For the first time, researchers will be able to work with simulated images of tissues, organs and surgical tools to plan, develop, and evaluate entire minimally invasive surgical procedures without the use of animal models or humans. The importance of computer modeling in minimally invasive procedures has not yet been realized. However, just as simulation has played a major role in the aerospace industry for development, testing, guidance and training, simulation will increasingly perform critical roles in the development and implementation of an increasing number of new, less invasive and more complex therapeutic and diagnostic procedures.
A multidisciplinary team of scientists with backgrounds in physics, engineering, image science, computing, medicine, surgery, and psychology will design and develop the research components of the simulation environment as outlined below.
For many procedures, the primary task will be to replicate the environment observed in reality. We begin this process with standard visual images combined with mathematically defined models of the appropriate organ. Images of pathological and normal tissues will be created by simulating CT, MRI, both static and dynamic 2D and 3D ultrasound images, as well as optical images that represent both endoscopic and external views.
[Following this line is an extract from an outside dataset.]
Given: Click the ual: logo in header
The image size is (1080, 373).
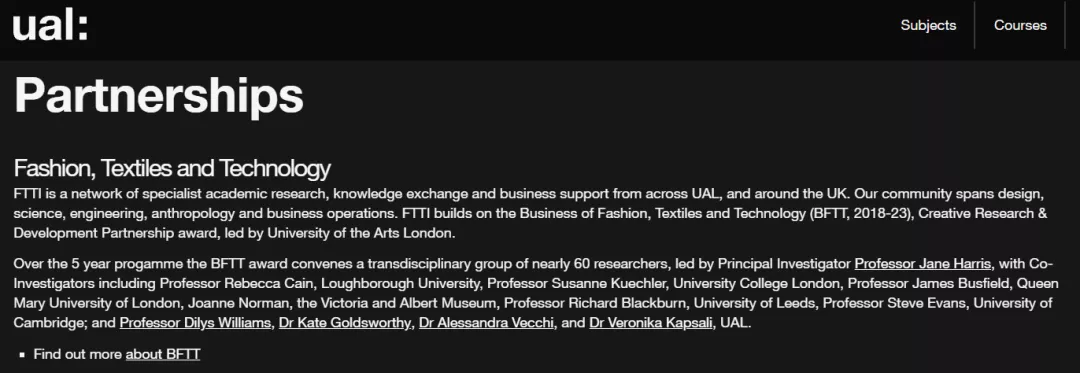Looking at the screenshot, I should click(x=50, y=25).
Many procedures, particularly in the brain and heart, rely on electrophysiological measurements of the organ both to define pathology and to recognize regions that are functioning normally. Electrophysiological database information collected within our own laboratories, and those of our colleagues (Sadikot-Montreal) will be integrated with our heart and brain models to provide realistic responses to simulated electrophysiological interrogation.
Some procedures require accurate visual representations of actual organs, benefit from global "organ overview", or rely entirely upon accurate computer generated models that represent organ surfaces. We will generate realistic surface representation of organ surfaces based on standard techniques as well as our own work in merging optical endoscopic images with image derived models.
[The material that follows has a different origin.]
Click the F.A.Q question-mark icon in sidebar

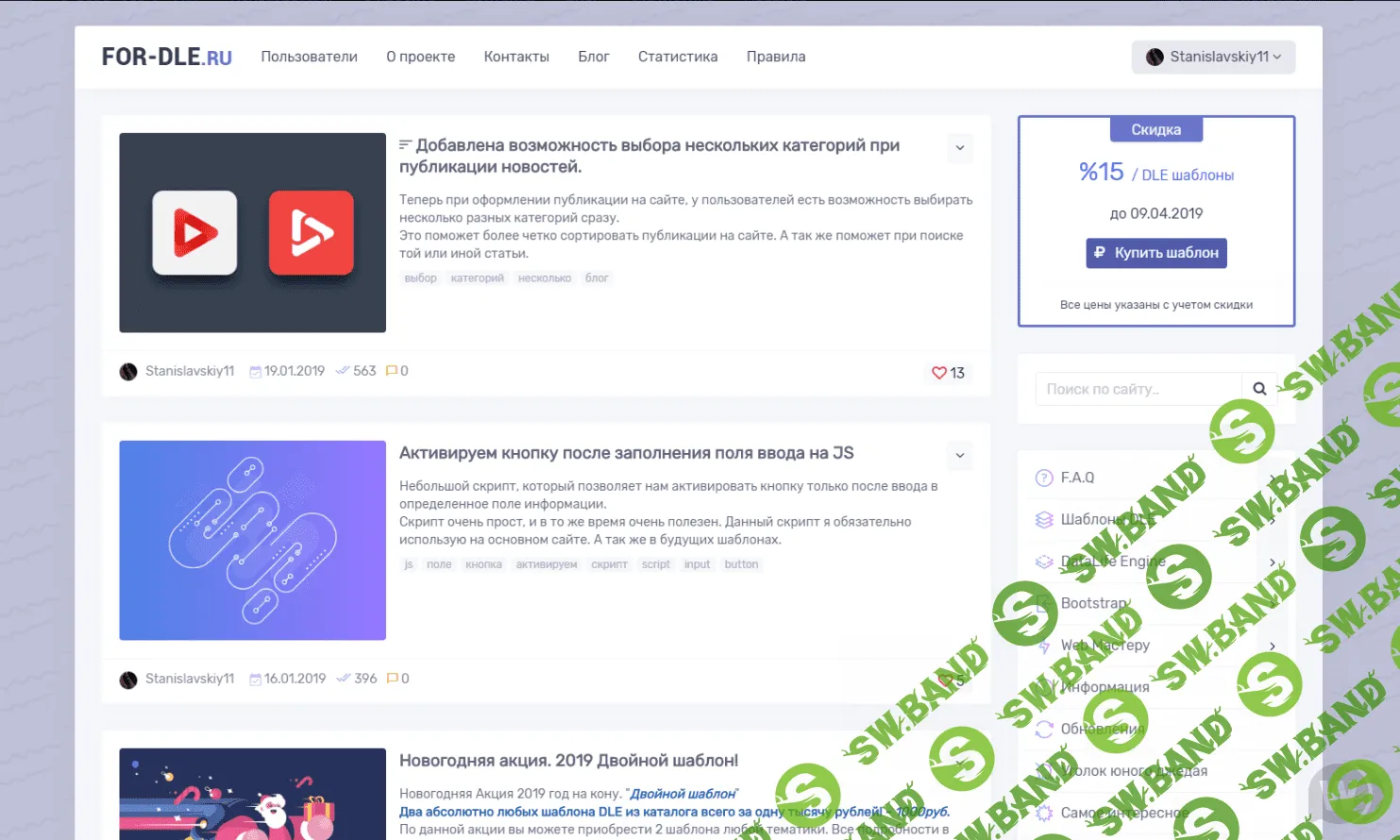1044,478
Many instances of minimally invasive surgery rely on lesions created by mechanical or thermal (heating and cooling) disruption. Our existing models of such mechanisms will be incorporated into this environment, and these will be extended as needed. In addition, standard radiation dosimetry models will be incorporated into the environment for prediction of responses to brachytherapy and radiosurgery.
Mechanical Tissue Properties:
Accurate simulation of many procedures requires that the model behave naturally under the influence of gravity and instrumental forces. Such characteristics will be incorporated into the simulator, along with the ability to dynamically model the effects of breathing and cardiac motion.
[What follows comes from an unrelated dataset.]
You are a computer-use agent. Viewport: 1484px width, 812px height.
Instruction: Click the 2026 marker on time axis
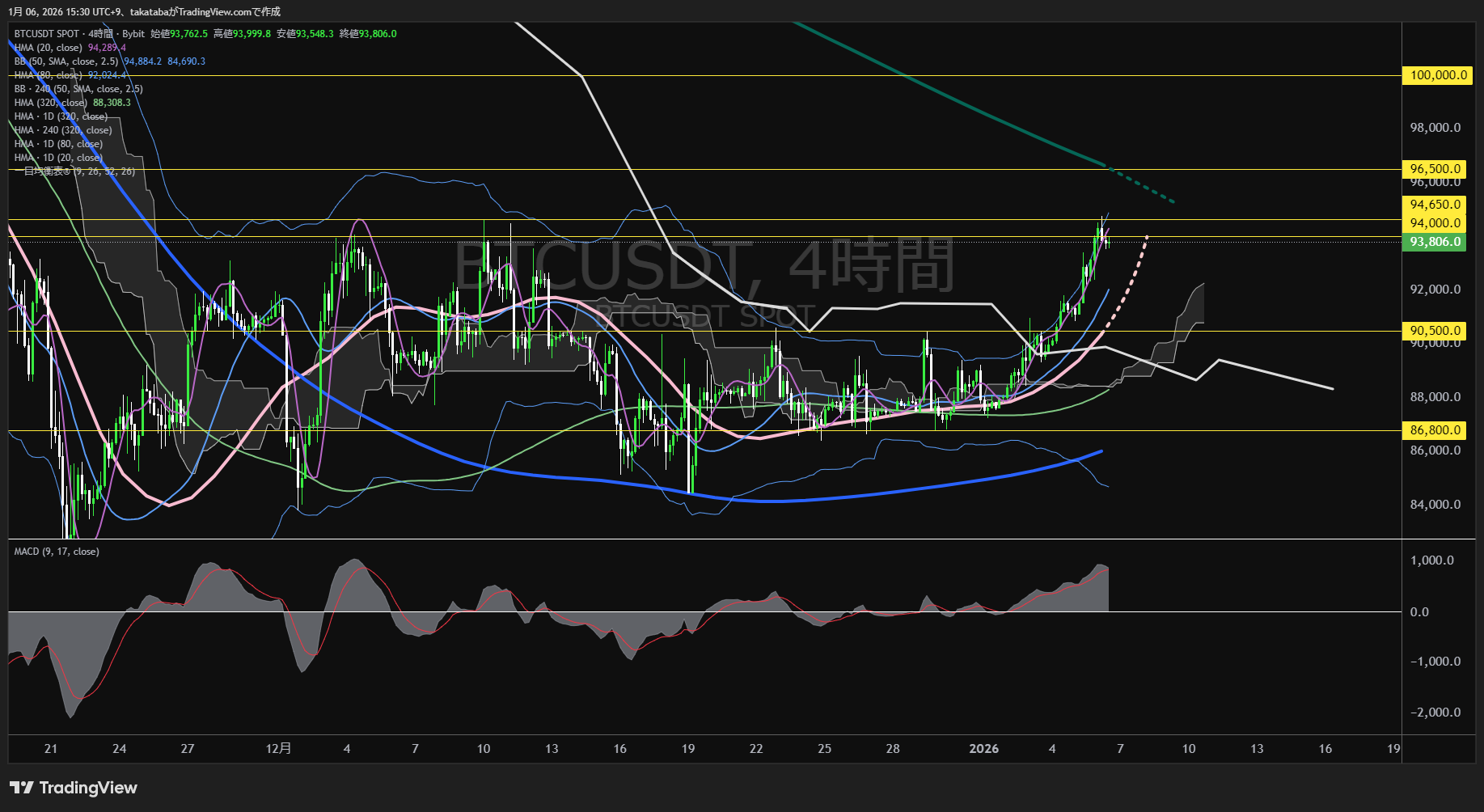(983, 749)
For both existing and proposed procedures, effective simulation will require accurate modeling of surgical and robotic tools (actual and hypothetical) that can function and be controlled within the artificial therapeutic environment.
The system will support user interfaces ranging from simple probe based interaction devices and standard 2D displays, to multiple degrees-of-freedom robotic manipulandums with haptic feedback and 3D augmented reality displays.
As the simulation environment capabilities are developed, they will be applied initially to extend our current research in minimally invasive surgery and therapy of the brain, heart, and cancer of the prostate and breast.